→ What the task asks:
For the entries below, how many lines include the word "Remove"? Give the figure and nothing more.

→ Exercise materials:
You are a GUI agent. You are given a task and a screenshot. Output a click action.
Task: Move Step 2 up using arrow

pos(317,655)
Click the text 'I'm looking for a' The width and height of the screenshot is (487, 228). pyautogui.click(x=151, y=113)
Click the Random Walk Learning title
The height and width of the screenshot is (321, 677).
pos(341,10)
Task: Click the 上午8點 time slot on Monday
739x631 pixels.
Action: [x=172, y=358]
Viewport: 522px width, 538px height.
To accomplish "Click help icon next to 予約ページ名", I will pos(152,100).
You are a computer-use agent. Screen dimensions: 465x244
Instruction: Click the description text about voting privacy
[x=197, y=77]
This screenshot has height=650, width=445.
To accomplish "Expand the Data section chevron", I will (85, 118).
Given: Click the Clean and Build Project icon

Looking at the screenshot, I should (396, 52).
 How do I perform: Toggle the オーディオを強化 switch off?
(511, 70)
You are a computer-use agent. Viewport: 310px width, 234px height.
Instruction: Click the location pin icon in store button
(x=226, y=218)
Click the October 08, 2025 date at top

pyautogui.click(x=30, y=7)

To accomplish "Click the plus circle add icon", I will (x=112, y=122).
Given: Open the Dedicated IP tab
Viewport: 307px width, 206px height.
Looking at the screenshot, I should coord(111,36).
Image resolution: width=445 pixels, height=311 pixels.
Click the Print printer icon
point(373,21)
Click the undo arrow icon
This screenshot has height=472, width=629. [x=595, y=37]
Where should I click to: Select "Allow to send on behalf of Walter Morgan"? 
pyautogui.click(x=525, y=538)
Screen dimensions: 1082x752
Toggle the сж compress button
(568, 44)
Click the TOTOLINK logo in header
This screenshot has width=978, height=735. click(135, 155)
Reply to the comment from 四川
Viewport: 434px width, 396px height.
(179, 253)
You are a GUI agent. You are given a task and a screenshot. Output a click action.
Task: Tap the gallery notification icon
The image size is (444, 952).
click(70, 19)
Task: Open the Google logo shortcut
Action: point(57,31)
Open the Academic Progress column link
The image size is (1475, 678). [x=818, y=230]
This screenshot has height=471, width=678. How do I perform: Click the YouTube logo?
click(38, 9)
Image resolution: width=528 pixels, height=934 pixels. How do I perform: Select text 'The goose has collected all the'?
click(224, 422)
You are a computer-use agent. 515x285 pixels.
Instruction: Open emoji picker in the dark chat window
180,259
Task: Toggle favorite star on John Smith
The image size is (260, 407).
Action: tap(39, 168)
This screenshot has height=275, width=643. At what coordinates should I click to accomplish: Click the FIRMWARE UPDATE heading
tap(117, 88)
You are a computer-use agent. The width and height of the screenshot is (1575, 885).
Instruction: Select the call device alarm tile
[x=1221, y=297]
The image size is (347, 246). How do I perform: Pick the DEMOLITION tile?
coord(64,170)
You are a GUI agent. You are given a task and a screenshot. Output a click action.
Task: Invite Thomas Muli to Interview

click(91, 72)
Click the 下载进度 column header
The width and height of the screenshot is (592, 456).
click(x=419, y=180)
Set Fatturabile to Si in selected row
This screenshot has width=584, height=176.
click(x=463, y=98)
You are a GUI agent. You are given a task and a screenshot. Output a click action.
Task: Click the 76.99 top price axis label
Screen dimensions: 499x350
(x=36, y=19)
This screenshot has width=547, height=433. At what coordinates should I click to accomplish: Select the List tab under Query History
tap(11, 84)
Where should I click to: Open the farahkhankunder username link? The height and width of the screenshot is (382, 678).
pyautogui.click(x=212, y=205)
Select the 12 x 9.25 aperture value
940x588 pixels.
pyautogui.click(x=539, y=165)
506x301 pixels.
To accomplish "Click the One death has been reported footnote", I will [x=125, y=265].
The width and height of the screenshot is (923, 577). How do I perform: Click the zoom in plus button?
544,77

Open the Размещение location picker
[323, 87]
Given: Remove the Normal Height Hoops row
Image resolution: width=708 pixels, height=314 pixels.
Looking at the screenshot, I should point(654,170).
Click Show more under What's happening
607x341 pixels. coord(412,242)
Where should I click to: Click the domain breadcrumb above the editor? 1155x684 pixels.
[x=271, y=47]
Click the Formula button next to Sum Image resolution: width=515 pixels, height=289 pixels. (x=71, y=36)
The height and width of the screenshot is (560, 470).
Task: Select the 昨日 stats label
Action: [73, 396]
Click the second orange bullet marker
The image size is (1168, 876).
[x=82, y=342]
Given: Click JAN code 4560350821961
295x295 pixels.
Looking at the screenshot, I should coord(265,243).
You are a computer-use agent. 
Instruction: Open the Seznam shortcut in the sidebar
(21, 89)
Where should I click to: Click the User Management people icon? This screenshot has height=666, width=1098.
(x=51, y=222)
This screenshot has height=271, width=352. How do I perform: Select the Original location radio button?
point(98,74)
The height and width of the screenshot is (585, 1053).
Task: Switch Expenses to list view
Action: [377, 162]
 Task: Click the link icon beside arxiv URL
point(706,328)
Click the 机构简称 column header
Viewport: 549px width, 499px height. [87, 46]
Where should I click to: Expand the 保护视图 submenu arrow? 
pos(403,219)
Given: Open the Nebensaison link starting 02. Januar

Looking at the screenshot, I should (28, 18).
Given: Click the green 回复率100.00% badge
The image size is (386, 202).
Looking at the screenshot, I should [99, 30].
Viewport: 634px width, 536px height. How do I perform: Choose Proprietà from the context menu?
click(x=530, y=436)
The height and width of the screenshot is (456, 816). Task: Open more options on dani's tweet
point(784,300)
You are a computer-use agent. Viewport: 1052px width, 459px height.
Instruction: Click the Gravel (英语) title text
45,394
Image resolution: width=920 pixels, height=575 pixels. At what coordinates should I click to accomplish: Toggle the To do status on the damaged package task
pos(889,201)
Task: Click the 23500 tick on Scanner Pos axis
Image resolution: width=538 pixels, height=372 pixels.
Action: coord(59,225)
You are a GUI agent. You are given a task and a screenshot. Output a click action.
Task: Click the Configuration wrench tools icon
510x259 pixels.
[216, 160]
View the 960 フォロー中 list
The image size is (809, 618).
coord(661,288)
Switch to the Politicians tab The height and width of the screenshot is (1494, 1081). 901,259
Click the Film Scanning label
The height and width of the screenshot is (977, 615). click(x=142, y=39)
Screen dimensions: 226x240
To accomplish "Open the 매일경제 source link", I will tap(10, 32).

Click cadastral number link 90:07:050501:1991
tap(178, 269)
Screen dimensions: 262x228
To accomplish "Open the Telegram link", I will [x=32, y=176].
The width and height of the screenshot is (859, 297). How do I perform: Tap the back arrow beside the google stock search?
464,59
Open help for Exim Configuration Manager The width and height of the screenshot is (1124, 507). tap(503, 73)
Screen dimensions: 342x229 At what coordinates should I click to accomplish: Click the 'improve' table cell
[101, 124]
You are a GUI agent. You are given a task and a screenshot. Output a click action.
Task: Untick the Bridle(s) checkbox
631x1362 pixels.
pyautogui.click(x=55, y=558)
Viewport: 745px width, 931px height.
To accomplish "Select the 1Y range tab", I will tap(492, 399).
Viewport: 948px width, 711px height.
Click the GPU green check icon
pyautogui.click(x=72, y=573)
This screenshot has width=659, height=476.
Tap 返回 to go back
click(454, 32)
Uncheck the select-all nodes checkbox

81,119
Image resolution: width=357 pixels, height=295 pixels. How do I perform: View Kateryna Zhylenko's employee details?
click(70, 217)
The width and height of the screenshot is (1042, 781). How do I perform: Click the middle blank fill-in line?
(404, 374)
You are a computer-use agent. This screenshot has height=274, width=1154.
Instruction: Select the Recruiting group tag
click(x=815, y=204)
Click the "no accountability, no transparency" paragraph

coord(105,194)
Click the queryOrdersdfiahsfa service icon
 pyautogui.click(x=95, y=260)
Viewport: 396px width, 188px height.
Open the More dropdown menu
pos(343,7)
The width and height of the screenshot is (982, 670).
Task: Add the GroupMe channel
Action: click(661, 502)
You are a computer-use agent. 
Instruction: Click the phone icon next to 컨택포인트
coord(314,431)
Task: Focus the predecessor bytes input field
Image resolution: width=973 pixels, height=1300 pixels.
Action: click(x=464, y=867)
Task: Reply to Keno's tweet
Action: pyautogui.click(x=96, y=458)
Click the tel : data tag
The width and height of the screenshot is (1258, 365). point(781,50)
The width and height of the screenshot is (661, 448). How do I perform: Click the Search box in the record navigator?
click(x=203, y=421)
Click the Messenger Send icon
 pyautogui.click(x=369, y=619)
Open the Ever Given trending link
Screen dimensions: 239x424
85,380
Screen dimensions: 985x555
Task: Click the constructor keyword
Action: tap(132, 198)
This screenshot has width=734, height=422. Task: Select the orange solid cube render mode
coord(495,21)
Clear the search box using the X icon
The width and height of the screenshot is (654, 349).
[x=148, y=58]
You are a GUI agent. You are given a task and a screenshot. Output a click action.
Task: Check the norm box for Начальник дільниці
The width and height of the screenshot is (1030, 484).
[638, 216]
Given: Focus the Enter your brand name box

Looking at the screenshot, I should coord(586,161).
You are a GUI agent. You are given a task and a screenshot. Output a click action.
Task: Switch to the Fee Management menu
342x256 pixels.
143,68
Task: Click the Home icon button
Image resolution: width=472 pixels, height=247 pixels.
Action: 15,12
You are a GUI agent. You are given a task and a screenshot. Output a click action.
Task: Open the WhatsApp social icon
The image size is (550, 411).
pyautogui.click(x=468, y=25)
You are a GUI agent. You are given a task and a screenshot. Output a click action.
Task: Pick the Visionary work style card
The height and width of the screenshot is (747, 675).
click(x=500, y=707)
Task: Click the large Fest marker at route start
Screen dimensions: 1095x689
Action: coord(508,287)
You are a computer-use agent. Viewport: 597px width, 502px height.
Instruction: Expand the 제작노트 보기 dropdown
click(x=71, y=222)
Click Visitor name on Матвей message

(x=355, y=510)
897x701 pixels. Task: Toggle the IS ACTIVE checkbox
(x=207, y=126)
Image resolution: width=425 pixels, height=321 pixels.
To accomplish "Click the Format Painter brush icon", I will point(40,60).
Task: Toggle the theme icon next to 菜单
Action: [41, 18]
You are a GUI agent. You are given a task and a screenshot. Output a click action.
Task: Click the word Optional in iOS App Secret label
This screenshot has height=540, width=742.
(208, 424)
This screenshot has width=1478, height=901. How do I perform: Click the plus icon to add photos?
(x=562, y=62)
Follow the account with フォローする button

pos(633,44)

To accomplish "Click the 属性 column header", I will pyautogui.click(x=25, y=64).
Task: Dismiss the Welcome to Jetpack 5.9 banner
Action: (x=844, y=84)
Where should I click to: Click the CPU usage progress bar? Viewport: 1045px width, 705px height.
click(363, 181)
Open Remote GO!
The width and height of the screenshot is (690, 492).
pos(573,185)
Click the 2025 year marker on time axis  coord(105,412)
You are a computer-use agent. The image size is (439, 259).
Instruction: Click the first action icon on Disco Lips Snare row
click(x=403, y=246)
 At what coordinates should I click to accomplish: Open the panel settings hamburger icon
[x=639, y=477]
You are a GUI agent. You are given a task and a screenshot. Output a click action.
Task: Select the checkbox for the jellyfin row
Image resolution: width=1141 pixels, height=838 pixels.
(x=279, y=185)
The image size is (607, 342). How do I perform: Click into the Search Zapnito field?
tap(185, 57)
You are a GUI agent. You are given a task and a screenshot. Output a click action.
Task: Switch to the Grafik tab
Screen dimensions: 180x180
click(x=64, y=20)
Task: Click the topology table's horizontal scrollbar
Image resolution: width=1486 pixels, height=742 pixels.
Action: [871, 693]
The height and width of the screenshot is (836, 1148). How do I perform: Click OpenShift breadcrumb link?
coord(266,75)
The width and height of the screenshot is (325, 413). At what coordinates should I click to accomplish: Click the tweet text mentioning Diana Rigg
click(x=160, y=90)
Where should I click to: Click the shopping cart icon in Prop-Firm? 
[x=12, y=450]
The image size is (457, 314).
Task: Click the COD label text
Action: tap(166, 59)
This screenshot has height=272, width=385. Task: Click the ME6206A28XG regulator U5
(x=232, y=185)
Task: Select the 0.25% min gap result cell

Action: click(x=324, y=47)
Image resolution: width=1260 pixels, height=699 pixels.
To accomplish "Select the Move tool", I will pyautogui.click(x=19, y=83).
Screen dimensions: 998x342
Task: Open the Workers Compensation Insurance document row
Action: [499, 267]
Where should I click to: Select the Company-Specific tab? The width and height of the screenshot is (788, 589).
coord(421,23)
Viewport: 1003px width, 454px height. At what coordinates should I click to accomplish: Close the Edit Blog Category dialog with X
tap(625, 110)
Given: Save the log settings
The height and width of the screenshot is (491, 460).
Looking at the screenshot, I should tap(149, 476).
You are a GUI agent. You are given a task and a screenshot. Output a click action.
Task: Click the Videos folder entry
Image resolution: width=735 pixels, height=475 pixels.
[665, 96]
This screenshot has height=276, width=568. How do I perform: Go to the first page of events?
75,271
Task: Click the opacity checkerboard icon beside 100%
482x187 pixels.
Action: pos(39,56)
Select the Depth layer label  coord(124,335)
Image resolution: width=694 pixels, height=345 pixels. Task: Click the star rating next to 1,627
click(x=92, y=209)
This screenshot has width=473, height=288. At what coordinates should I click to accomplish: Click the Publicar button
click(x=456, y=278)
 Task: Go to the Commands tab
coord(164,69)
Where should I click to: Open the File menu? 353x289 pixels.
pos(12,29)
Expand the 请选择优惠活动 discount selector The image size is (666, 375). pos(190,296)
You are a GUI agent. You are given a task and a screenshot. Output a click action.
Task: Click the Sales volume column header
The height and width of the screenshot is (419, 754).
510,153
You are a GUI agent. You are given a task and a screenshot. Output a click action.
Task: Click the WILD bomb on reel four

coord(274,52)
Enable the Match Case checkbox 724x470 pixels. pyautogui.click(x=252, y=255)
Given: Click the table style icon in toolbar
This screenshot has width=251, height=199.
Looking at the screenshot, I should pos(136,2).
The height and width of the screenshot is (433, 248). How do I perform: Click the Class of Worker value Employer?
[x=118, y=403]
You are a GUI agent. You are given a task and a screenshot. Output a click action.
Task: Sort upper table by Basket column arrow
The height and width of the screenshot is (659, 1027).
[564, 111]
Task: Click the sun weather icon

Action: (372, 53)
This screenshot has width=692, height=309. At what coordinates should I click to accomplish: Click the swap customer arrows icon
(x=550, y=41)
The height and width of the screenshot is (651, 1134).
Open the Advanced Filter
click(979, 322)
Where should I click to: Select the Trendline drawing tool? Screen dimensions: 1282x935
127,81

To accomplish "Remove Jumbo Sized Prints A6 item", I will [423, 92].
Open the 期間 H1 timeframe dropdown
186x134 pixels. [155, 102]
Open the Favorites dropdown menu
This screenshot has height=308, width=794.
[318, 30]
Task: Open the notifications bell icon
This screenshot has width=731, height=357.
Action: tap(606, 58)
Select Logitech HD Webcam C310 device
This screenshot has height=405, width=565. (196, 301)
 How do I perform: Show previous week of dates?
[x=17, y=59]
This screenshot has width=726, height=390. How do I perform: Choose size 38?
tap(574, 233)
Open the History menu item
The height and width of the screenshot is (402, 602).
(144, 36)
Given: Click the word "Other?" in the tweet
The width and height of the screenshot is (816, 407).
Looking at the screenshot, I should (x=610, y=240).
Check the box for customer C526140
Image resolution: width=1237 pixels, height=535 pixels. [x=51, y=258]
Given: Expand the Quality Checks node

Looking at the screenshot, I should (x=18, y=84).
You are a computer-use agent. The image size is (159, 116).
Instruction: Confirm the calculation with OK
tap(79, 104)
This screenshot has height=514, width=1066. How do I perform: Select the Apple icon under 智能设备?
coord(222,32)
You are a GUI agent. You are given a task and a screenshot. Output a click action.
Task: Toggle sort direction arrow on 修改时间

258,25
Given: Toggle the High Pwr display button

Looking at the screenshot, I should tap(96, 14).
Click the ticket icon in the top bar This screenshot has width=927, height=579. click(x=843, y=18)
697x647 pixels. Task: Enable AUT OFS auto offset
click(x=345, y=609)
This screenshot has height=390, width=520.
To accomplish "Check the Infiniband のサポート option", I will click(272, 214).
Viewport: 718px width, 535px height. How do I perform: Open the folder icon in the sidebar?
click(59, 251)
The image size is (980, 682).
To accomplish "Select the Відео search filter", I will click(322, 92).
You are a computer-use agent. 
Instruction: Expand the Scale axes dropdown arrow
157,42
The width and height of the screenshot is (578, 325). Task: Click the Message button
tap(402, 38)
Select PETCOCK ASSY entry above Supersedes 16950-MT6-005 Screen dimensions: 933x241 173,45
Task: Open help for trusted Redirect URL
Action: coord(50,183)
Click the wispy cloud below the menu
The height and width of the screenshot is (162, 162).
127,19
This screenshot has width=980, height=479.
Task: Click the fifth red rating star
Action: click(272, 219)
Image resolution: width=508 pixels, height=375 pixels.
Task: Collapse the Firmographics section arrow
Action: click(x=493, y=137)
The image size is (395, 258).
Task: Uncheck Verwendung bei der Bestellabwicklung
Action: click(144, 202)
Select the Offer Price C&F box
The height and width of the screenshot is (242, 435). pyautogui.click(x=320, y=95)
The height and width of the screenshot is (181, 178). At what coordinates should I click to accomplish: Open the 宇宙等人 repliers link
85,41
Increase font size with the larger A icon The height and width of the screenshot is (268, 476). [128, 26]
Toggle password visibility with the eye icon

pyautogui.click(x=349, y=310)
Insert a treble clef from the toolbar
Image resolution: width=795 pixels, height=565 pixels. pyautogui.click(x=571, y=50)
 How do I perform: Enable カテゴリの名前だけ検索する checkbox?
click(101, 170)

→ Result for this exercise:
2